Saturday, February 25, 2012

OO Hello World - Kotlin



The OO Hello World in Kotlin, the "the new language from JetBrains for the JVM", is here!

Project Kotlin is a codename for a statically typed programming language compiled to JVM byte code and JavaScript.

You can see the OO Hello World series post here: http://carlosqt.blogspot.com/2010/06/oo-hello-world.html where I give some details on why these "oo hello world series" samples.

Version 1 (Minimal):
The minimum you need to type to get your program compiled and running.
class Greet(name : String) {
  val name : String = name[0].toString().toUpperCase() + name.substring(1, name.length);
  fun salute() {
    println("Hello, ${name}!");
  }
}

// Greet the world!
fun main(args : Array<string>) {
  val g = Greet("carlos");
  g.salute();
}

Version 2 (Verbose):
Explicitly adding instructions and keywords that are optional to the compiler.
package greetprogram;

public class Greet(name : String) {
  private val name : String = name[0].toString().toUpperCase() + name.substring(1, name.length);
  public fun salute() {
    println("Hello, ${this.name}!");
  }
}

public fun main(args : Array<string>) {
  val g = Greet("carlos");
  g.salute();
}

The Program Output:





Kotlin Info:

""Project Kotlin" is the codename of a statically-typed JVM-targeted programming language developed by JetBrains intended for industrial use.

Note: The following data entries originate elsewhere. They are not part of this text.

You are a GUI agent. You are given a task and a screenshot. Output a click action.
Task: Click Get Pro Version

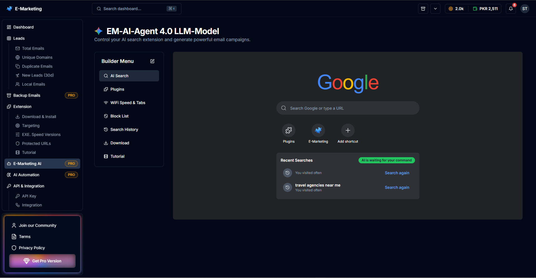click(42, 261)
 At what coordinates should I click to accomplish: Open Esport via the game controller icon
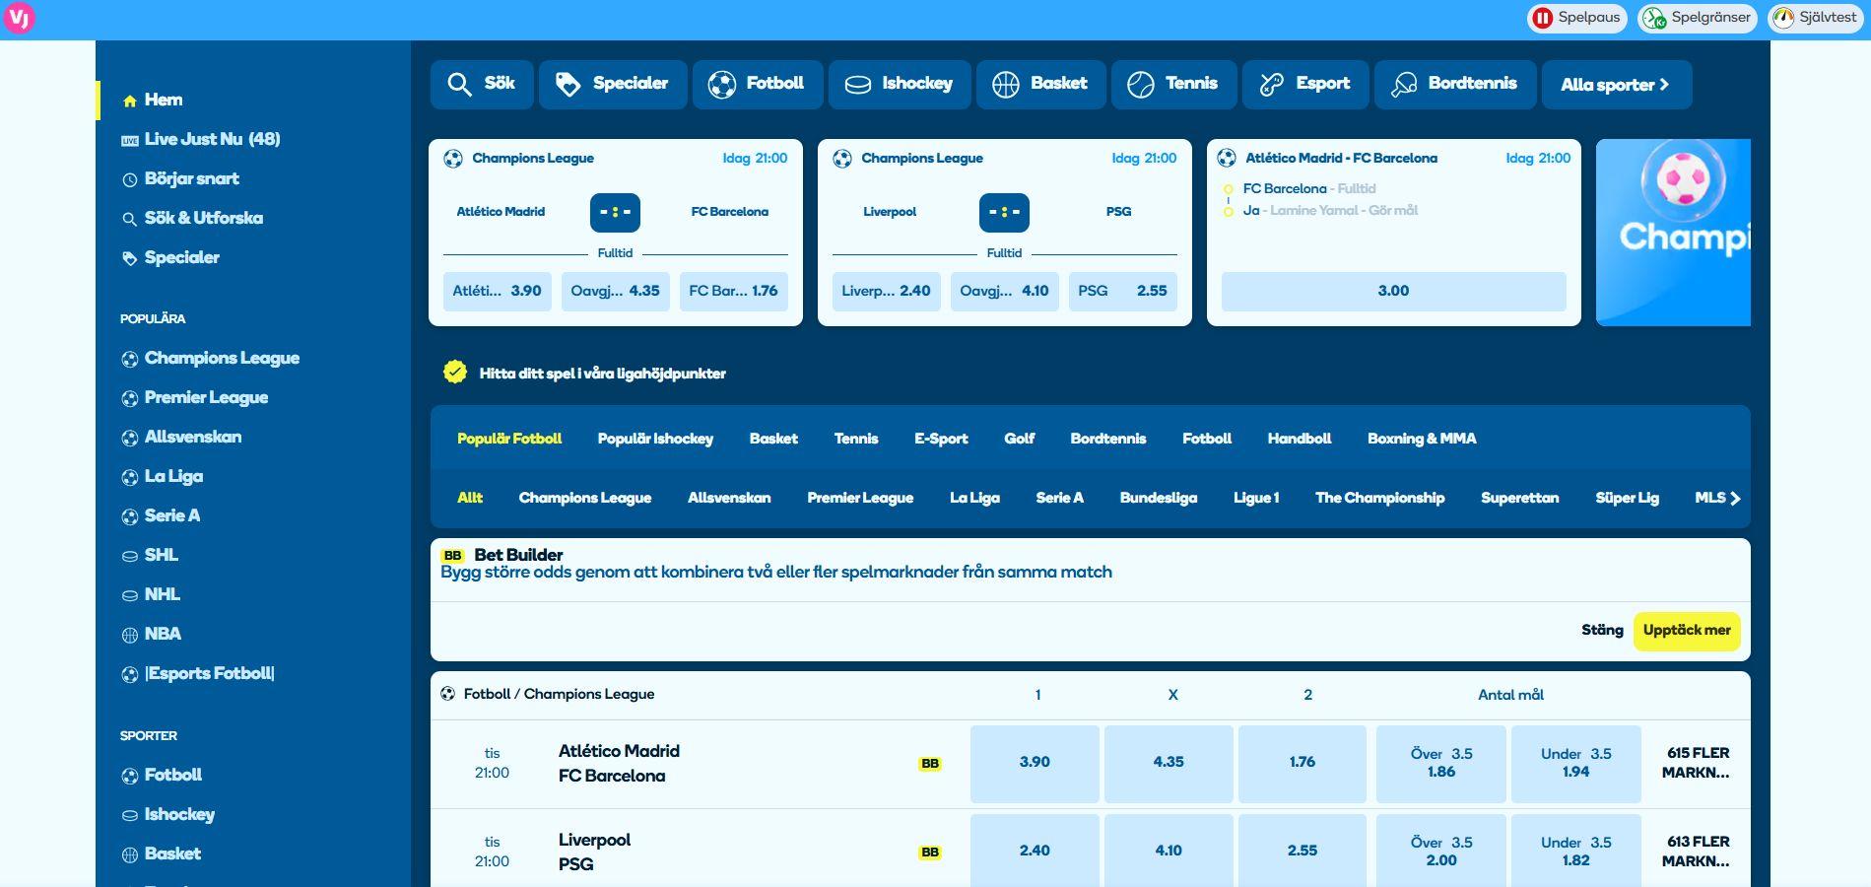click(1271, 84)
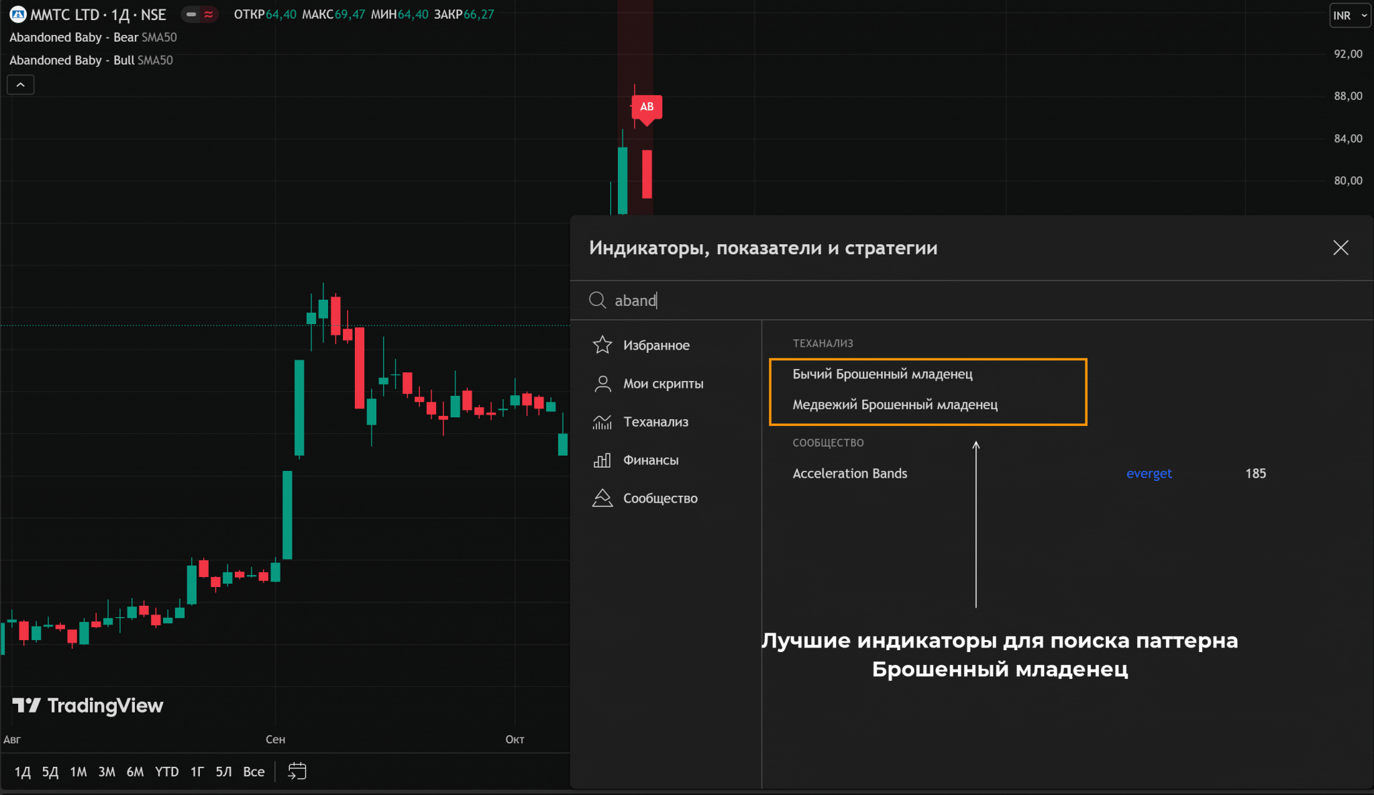Open the go-to-date calendar icon
1374x795 pixels.
coord(297,772)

This is an object-oriented language” Taken from: ( http://confluence.jetbrains.net/display/Kotlin/Welcome )

Appeared:
2011
Current Version:
Developed by:
JetBrains
Creator:
Andrey Breslav
Influenced by:
Groovy (Guillaume Laforge), C# (Anders Hejlsberg)
Java (James Gosling), Scala (Martin Odersky)
Predecessor Language
N/A
Predecessor Appeared
N/A
Predecessor Creator
N/A
Runtime Target:
JVM
Latest Framework Target:
JDK 6
Mono Target:
No
Allows Unmanaged Code:
No
Source Code Extension:
“.kt”
Keywords:
31
Case Sensitive:
Yes
Free Version Available:
Yes
Open Source:
Yes
Standard:
N/A
Latest IDE Support:
Intellij IDEA
Language Reference:
Extra Info:


2 comments:

  1. Hi!

    Thanks for the post.

    Some slight corrections:
    * Besides Java and Scala, Kotlin was heavily influenced by Groovy and C#.
    * Kotlin has 31 keyword, not 38.

    ReplyDelete
    Replies
    1. Hi ABreslav,

      Thanks for your comments. Post is now updated! I think I was including annotations in the keywords number.